Criteria for judging overfitting
2 views (last 30 days)
I'm making a model using neural network fitting in matlab. I can check the training , validation , and test R values. However, it is observed that the model created has high training R values, but low validation and test R values.
Can you determine that overfitting has occurred? How much difference does the R value have to be considered overfitting?
AMIT POTE on 30 Jun 2022
Hey @정민 이.
There is no thumb rule that a particular difference in R-values would cause overfitting. Typically, if the R value for the training set is higher than validaion and test sets then it is likely that your model is overfitting. To confirm that your model is overfitting, you can use other metrics like validation accuracy and loss to check how your model works on unseen data.
John D'Errico on 30 Jun 2022
If there were some clear and simple rule, then the code would be written to recognize that, and alert you of the problem. But the real world is never so clear and simple, else we might all be doing something more interesting. (Certainly true for me.)

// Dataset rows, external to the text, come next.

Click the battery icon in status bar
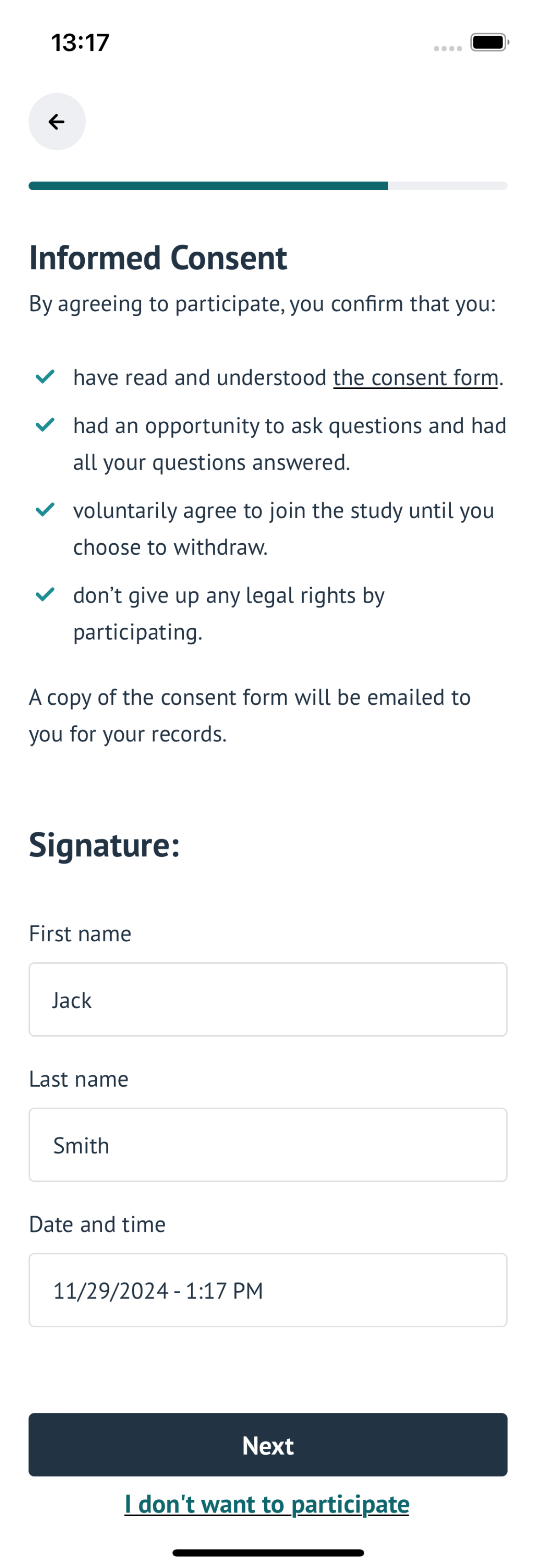Screen dimensions: 536x1568 point(490,43)
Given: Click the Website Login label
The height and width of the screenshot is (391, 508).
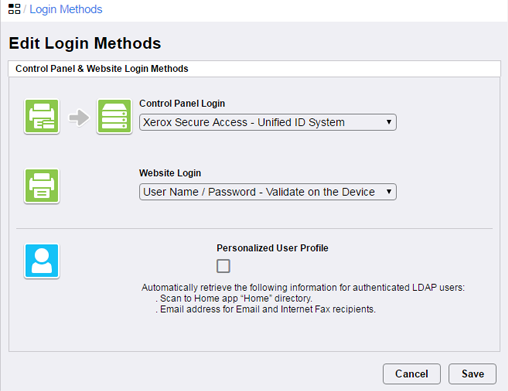Looking at the screenshot, I should coord(170,173).
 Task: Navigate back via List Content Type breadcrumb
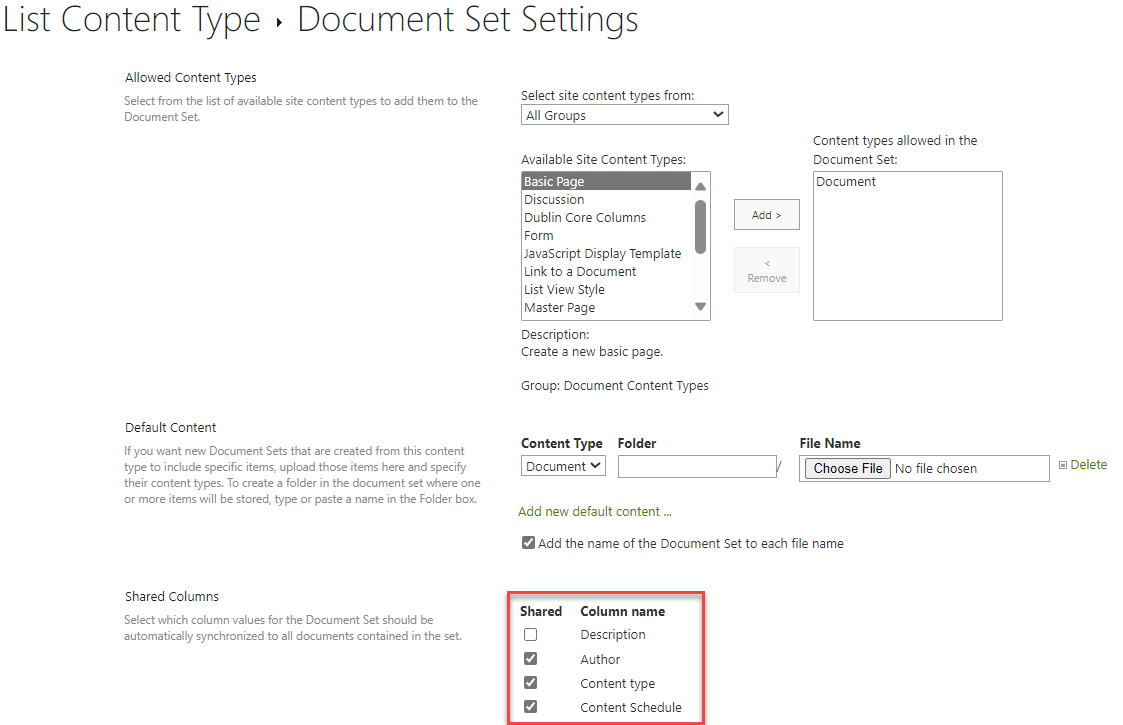click(x=131, y=19)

You should recognize that in virtually any case, a model will have better capability to fit the training data than it will have to predict validation data. Surely you cannot expect it to go the other way? And while it would be nice if the model does exactly as well on the training data as the validation data, life is never perfect. So it is perfectly normal for the model to fit the training data a little better. The question is, how much better? And that really has no exact answer. So what can you do?
Very often all of this indicates your data may be more noisy than you think, so a lower signal to noise ratio. And you don't want your model to be chasing noise in the data.
A simple idea is to reduce the complexity of your model, by just a bit. One would expect this to reduce the ability of your model to represent the training data. But if it is chasing noise, then it really costs you nothing. If you do reduce the model complexity, and it has no effective impact on the ability of your model to predict the validation set, then you are going in the right direction. Continue to do so, reducing the complexity of your model, until just before it starts to significantly impact the ability of the model to predict the validation set. Somewhere around that point should be the sweet spot. At this point, you might hope that the model is predicting the training set just a little better than it is predicting the validation set. That will be a good place to live.
In the end, the best solution is to GET BETTER DATA. And always you want MORE data.